To invoke the auto feature, replace the "valuetype" declaration with "auto" at the top of the grammar. In addition to the parser file, an _ast.fs file will be created. Code can be injected into the AST file with lines beginning with $.

Using Regular Expression-Like Operators +, *, ?, etc

Please note that this feature only works reliably in the auto mode.

Rustlr allows grammar rules to be written in the following way:

E --> A* B+ C? D<,+> E<;*>

These regular-expression like operators serve to translate the grammar into the following:

E --> As Bp Cq Dp Es
As -->  | As A
Bp --> B | Bp B
Cq -->  | C
Dp --> D | Dp , D
Es -->  | Ep
Ep --> E | Ep ; E

Furthermore, the semantic values associated with A*, B+ D<,+> and E<;*> are always of type Vec<_> (ResizeArray<_>) and type for C? is option<_>, where _ represents the types of the respective non-terminals. The *, + and ? operators have the same meaning as in regular expressions. In <sym+> and <sym*>, sym must be a terminal symbol. These operations represent sequences separated by the terminal, but not ending in the terminal. For example:

function_call --> functional_name ( expression<,*> )

defines function calls with zero or more comma-separated arguments.
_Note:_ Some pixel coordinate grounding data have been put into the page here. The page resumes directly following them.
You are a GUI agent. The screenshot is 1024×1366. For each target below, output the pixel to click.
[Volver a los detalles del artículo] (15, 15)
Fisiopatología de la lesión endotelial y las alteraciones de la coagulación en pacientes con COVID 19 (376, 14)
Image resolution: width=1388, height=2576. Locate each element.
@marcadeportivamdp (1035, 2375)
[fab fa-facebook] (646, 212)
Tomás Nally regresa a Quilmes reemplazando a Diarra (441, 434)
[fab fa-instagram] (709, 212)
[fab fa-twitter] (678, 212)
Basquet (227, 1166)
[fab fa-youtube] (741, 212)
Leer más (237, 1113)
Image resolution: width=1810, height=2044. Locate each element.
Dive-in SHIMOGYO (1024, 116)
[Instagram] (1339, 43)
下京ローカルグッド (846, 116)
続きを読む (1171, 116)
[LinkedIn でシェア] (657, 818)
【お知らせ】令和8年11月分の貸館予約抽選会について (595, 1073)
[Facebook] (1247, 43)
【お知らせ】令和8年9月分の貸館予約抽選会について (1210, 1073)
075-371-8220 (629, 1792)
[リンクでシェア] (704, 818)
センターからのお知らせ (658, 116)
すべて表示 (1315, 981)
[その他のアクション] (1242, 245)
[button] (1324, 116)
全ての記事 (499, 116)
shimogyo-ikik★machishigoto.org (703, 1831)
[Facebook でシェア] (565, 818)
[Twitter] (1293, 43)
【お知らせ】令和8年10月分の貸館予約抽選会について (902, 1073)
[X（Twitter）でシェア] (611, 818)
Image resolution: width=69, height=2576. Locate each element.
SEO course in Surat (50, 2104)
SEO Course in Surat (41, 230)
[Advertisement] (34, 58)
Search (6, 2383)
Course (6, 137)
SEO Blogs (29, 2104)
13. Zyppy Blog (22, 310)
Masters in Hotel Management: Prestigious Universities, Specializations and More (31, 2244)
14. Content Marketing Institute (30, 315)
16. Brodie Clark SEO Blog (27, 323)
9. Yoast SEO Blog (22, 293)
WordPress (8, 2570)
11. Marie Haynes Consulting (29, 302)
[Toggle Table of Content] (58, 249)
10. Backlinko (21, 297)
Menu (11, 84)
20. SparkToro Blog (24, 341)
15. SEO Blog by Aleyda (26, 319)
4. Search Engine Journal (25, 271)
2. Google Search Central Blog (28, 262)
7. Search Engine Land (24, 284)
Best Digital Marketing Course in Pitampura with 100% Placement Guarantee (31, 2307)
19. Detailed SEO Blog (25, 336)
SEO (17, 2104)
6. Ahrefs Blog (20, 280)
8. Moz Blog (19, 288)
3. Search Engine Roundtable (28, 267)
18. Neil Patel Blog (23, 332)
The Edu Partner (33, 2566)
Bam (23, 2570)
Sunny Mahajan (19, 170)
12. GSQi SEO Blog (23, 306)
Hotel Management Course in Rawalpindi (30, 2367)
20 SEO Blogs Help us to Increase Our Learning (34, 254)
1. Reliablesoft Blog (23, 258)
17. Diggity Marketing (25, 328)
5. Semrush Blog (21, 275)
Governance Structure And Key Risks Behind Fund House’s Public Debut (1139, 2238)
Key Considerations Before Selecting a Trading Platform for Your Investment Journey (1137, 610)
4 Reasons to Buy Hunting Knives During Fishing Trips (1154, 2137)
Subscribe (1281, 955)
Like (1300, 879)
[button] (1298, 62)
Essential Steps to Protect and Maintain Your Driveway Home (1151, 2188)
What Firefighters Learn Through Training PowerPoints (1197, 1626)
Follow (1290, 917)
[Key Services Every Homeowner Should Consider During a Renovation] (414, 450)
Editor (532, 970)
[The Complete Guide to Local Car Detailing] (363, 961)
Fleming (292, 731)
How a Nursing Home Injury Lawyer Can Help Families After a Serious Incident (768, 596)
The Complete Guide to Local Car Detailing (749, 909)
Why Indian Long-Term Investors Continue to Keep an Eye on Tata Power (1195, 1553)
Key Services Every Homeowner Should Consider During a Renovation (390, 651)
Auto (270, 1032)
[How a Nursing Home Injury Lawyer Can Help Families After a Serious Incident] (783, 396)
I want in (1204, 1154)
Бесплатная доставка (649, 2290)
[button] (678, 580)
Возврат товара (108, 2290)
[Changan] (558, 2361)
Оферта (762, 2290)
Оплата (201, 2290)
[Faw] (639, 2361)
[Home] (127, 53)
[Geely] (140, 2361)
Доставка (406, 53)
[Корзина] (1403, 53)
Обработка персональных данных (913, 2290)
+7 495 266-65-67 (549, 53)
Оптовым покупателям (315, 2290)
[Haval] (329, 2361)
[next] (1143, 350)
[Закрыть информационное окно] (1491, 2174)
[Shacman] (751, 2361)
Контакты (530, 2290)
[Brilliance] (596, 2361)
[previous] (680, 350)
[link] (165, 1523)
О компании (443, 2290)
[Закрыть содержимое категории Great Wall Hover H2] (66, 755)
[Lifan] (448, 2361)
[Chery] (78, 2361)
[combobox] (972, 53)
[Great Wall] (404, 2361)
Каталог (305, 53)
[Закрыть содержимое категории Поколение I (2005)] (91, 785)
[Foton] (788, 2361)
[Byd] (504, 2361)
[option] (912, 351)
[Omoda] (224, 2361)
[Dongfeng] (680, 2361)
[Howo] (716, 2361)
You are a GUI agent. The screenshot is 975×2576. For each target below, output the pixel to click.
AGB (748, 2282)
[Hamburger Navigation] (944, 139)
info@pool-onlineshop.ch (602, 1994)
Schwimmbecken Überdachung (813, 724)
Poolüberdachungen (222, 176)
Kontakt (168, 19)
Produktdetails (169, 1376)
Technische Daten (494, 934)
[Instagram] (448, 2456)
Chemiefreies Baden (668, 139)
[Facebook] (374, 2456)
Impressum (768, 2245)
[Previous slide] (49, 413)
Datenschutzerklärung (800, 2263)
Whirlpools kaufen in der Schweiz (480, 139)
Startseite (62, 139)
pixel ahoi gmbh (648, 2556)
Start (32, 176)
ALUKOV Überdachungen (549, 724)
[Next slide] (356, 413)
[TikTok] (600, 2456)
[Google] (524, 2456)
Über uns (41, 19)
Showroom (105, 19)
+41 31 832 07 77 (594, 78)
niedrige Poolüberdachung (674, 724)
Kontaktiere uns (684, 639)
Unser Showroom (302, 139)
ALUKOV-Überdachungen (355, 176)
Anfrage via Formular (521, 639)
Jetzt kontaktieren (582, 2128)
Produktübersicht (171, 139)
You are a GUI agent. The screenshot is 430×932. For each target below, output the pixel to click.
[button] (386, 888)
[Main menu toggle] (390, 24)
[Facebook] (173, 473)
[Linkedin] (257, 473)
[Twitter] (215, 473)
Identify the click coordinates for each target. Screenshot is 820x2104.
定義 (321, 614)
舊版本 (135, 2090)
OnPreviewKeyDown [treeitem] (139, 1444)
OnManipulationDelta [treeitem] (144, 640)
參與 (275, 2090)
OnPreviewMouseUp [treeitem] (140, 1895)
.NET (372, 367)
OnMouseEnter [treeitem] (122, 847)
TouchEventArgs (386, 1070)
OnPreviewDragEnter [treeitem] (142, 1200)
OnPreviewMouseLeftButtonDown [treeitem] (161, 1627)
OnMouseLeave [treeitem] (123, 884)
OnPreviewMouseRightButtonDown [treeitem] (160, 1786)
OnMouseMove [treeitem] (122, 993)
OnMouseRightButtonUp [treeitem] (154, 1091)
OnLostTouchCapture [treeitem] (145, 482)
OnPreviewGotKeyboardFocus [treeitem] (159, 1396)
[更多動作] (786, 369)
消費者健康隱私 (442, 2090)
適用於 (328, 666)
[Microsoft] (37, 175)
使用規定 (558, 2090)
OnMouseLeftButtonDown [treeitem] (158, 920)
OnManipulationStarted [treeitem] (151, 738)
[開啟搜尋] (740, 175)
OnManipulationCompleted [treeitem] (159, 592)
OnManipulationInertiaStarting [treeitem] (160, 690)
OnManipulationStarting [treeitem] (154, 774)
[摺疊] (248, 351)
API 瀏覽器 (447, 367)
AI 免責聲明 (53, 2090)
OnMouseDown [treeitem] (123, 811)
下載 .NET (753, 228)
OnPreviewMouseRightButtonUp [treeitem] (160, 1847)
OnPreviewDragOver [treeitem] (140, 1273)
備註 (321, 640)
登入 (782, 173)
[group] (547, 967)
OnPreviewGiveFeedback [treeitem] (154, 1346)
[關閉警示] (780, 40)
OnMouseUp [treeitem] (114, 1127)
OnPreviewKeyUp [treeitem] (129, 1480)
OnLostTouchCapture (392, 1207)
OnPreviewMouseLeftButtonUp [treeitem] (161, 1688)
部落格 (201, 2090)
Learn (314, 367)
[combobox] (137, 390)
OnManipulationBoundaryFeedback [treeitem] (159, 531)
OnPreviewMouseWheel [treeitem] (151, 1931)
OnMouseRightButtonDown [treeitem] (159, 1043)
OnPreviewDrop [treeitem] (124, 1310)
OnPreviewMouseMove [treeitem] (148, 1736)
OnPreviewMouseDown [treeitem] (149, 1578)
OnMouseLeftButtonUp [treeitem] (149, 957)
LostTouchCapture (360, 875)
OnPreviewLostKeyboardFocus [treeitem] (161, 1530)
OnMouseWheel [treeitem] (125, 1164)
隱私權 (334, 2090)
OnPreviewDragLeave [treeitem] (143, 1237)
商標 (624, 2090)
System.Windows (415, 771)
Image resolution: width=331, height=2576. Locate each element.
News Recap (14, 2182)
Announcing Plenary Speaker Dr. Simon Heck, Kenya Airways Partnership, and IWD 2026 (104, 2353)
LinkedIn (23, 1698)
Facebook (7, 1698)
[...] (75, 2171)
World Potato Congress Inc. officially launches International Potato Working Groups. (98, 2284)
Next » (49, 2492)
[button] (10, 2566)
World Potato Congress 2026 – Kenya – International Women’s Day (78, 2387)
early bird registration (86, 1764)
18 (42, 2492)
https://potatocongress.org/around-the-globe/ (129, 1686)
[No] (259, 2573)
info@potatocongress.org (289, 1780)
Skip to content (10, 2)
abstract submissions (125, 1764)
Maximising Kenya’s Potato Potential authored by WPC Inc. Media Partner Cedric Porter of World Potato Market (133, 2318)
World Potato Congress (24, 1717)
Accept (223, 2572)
These operators are available as a convenience, but they come at a price. The introduction of new production rules to a grammar increases the chance of non-determinism even if the grammar remains unambiguous. Rustlr does not allow the regex-like operators to be nested: such expressions easily become ambiguous. Consider (a?)+: a single a will have an infinite number of parse trees because any number of a? can be empty.

A More Advanced Example

The grammar calcautofs.grammar demonstrates the automatic generation of ASTs.

  auto
  
  terminals + - * / ( ) = ;
  terminals let in
  valueterminal int ~ int ~ Num ~ int
  valueterminal var ~ string ~ Alphanum ~ (fun x -> x)
  lexattribute line_comment #
  
  nonterminal Expr
  nonterminal ExprList
  nonterminal UnaryExpr : Expr
  nonterminal LetExpr : Expr
  
  topsym ExprList

  resync ;         
  
  left * 500
  left / 500
  left + 400
  left - 400
  
  UnaryExpr:Val --> int
  UnaryExpr:Var --> var
  UnaryExpr:Neg --> - UnaryExpr
  UnaryExpr --> ( LetExpr )
  
  Expr --> UnaryExpr
  Expr:Plus--> Expr + Expr
  Expr:Minus --> Expr:a - Expr:b
  Expr:Div --> Expr / Expr
  Expr:Times --> Expr:leftexpr * Expr
  
  LetExpr --> Expr
  LetExpr:Let --> let var = Expr in LetExpr
  
  ExprList:nil -->
  ExprList:cons --> LetExpr:car ; ExprList:cdr

Another, larger example can be found here: fs7c.grammar. This grammar defines a simplified, typed functional programming language that was used in a compilers class taught at Hofstra University.